Ever since, humanity has been crafting elaborate fig leaves to hide behind. They are as varied as are our individual personalities. We develop a persona that “works” for us and we use it to make it through life. We hope our fig leaves will keep us secure; we hope they will minimize the exposure of our weaknesses.
Why do we fear exposure? Because we are deeply worried that who we are — warts and all — will not be loved. Ever since that first doubt in the Garden, the doubt that God is truly good and can be trusted to give us a full, meaningful and satisfying life; we have thought that God is actually holding out on us.
If God is holding out on us, that’s just another way of saying: “God doesn’t love us.”
And therefore, like Adam and Eve, we believe we have to make life work. We especially believe we have to find ways to get love and security. We also believe that since life is up to us, we have to protect ourselves from, well, everything.
Self-protection is the way we ensure that we are OK. We can’t risk embarrassment or shame or failure. It’s self-protection that gives rise to The Impostor.
So we play it safe. We stay strictly within the realm of things that are predictable, measured and calculated.
Larry Crabb once said that most men find something they are good at and then spend their lives convincing themselves that it — whatever “It” is — is important.
That is an incredibly haunting statement because i know from personal experience exactly what Crabb is talking about. Most men do.
Crabb’s thought, and self-protection as a whole, is just another take on something Jesus said:
“For whoever wishes to save his life will lose it; but whoever loses his life for my sake will find it. For what will it profit a man if he gains the whole world and forfeits his soul? Or what will a man give in exchange for his soul?” [Matthew 16:25-26]
Self-protection and playing it safe are ways we try to save our lives. Jesus says it’s hopeless. We will lose our lives that way.
The word Christ uses for “life” is the word psyche-the word for our soul, our inner self, our heart. He says that the things we do to save our psyche, our self, those plans to save and protect our inner life-those are the things that will actually destroy us. “There is a way that seems right to a man but in the end it leads to death,” says Proverbs 16:25. The false self, our plan for redemption, seems so right to us. It shields us from pain and secures us a little love and admiration. But the false self is a lie; the whole plan is built on pretense. It’s a deadly trap.
God loves us too much to leave us as the impostor “living” in our self-protective bubble of supposed safety.

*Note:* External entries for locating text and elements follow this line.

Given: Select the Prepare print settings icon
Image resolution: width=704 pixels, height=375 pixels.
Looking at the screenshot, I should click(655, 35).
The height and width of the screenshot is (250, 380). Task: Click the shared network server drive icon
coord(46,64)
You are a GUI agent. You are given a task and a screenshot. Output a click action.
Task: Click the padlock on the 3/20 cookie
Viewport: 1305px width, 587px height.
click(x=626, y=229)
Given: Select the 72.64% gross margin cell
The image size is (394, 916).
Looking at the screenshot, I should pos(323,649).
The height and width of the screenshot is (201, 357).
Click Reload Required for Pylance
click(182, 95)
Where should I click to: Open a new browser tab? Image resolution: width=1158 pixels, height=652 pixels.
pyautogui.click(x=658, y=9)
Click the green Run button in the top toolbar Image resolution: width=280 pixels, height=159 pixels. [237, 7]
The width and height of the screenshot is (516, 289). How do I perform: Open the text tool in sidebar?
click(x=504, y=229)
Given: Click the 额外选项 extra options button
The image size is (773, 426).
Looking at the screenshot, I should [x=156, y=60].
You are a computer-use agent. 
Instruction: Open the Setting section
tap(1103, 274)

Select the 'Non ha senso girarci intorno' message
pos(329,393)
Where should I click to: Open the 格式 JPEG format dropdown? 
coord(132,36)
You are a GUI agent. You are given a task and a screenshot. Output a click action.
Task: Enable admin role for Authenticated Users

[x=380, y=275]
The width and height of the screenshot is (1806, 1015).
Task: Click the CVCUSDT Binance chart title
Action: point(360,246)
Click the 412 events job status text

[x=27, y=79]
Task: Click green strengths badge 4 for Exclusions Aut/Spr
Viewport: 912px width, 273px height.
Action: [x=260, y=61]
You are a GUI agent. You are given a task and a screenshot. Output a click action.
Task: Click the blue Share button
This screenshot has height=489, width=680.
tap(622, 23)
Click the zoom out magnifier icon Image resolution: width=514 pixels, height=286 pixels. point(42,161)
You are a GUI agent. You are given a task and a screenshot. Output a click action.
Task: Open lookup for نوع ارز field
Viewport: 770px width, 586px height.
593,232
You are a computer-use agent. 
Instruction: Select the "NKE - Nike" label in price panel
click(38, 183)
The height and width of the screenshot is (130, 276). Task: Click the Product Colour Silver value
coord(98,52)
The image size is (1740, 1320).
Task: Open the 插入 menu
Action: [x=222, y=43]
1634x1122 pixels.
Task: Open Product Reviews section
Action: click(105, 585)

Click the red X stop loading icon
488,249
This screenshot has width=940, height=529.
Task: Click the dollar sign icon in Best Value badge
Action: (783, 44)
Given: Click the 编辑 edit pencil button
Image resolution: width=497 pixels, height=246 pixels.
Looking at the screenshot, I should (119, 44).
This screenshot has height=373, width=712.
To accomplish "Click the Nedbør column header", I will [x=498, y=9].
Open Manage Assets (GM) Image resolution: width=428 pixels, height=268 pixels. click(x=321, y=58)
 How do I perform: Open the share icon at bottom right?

This is why throughout scripture, and throughout our individual lives, God is constantly calling us out, and into, the unpredictable regions of life and relationships. He even calls us deep into the unexplored regions of our souls.
In fact, He calls us to The Frontier.
A common synonym for Faith is Risk. Hebrews tells us that without Faith it is impossible to please God [Heb. 11:6], and so Risk is actually written into the fabric of our lives with God. When we let go of safety and grab hold of risk, that is when we finally experience God and the vibrant life we have actually been searching for in a million other places.